In der Folge sind die Sorgen, die die Menschen umtreiben, die Angst, dass sie nichts mehr haben, dass, wie in der sowjetischen Wirtschaft, Millionen von Menschen verhungern, dass sie ausgebeutet werden, dass ihr Leben elend und sinnlos wird, dass sie keine Freude mehr haben werden. Es ist die Angst, dass das Leben nicht mehr so angenehm sein wird, und das Schlimmste ist, dass am Ende alles umsonst ist, weil irgendwann irgendein Herrscher die Macht übernimmt und alles nur noch schlimmer wird. Deshalb nehmen sie auch die in den Medien dargestellten Bedrohungen durch den Klimawandel nicht so ernst, weil die Alternative noch schlimmer erscheint. Woher nehmen die Menschen ihre Hoffnung für die Zukunft?
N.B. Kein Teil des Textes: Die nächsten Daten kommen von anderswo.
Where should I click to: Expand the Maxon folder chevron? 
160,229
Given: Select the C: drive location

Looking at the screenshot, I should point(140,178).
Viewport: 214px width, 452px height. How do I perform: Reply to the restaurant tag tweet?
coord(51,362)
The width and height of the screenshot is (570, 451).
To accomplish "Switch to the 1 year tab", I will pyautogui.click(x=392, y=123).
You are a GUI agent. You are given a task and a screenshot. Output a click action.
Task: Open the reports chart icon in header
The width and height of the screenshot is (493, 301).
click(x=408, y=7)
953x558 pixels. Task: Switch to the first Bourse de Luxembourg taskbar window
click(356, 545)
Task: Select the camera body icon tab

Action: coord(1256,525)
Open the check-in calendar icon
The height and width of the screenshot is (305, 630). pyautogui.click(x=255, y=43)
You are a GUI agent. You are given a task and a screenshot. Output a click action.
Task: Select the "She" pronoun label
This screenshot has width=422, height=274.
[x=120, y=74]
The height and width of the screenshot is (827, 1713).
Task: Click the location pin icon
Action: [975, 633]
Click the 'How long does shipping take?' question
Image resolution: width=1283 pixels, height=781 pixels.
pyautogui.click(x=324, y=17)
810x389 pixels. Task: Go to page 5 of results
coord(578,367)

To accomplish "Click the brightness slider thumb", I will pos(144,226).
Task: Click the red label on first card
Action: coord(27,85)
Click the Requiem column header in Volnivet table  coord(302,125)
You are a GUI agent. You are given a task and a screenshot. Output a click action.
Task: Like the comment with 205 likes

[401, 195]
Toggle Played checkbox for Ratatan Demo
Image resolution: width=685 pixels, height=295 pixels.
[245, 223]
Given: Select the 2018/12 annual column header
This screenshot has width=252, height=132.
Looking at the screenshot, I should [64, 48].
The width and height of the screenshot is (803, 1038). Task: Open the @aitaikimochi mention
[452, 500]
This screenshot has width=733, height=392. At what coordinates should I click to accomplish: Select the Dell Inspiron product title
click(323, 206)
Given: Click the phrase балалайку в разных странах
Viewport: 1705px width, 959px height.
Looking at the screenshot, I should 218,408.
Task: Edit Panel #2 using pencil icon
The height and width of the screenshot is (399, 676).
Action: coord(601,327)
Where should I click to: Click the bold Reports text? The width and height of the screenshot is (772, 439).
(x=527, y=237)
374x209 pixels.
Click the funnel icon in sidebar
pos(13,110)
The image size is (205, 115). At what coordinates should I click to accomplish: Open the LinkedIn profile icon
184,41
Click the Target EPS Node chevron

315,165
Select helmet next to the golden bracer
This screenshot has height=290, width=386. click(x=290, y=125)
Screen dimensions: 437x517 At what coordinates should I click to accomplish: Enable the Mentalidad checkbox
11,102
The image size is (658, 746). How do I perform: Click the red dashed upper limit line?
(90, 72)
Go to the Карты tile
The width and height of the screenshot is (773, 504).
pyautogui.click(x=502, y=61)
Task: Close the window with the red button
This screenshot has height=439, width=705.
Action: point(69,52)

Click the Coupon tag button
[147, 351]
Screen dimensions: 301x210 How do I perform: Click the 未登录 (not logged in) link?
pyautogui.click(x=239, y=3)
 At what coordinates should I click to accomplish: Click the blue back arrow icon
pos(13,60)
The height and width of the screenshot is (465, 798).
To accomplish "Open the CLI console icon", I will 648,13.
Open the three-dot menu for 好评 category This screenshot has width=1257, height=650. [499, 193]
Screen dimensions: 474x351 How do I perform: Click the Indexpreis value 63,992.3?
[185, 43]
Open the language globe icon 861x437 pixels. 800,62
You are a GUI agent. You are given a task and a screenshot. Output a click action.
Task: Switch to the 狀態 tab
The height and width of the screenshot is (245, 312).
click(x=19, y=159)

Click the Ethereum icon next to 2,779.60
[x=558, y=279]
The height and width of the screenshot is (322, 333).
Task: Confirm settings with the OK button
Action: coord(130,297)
Der Journalist Georg Diez schrieb in der Zeit vom 28. November 2021: „Heute verdichtet sich die Hoffnungslosigkeit auf unerwartete Weise: Es gibt eine Mischung aus tiefem Verdruss, echtem Schmerz, einer ständig präsenten Angst und einer Resignation, die mehr bedeutet als ein individuelles Lebensgefühl, mit dem man sich nur noch durch den Nieselregen der eigenen Biografie schleppt – es ist eine gesellschaftliche Krise. Denn aus dieser Resignation erwächst eine mürrische Passivität, die politisch wirksam und auf Dauer demokratisch zerstörerisch wird.“ Er sprach dann über die Situation mit dem Corona-Virus, aber auch über den desaströsen Klimagipfel in Glasgow, und dennoch sieht er „zwischen dem Realen und dem Möglichen“ eine Chance, Innovation, Veränderung und Hoffnung zu finden. „Hier kommt nun die Hoffnung ins Spiel, die mehr ist als ein schwaches Gefühl, die nicht vage und ungefähr ist, wie man meinen könnte, oder wie sie sich vor allem im leidend-christlichen Kontext etabliert hat. Im Gegenteil, sie ist eine Kulturtechnik des Überlebens, sie kann erlernt und eingeübt werden, sie kann zu einer Strategie werden, die eine Realität erzeugt. In der Hoffnung, radikal verstanden, vollzieht sich der Schritt vom Gestern ins Morgen und aus der Passivität heraus.“
Der deutsche Philosoph Ernst Bloch schrieb im Vorwort zu seinem Buch „Das Prinzip Hoffnung“: „Es kommt darauf an, hoffen zu lernen. Seine Arbeit ist nicht der Verzicht, sondern die Liebe zum Erfolg statt zum Misserfolg.“ Und Konfuzius erkannte schon vor langer Zeit: „Es ist besser, ein einziges kleines Licht anzuzünden, als die Dunkelheit zu verfluchen.“ Die Frage ist, wo wir das Licht finden und ob wir den Mut haben, es anzuzünden. Die dunklen Jahreszeiten sind traditionell Zeiten, in denen man sich gegen die Dunkelheit auflehnt, Lichter entzündet und Pläne schmiedet. Ich glaube, dass jeder von uns sein eigenes Licht anzünden und mit anderen hoffen muss, um die Dunkelheit zu vertreiben.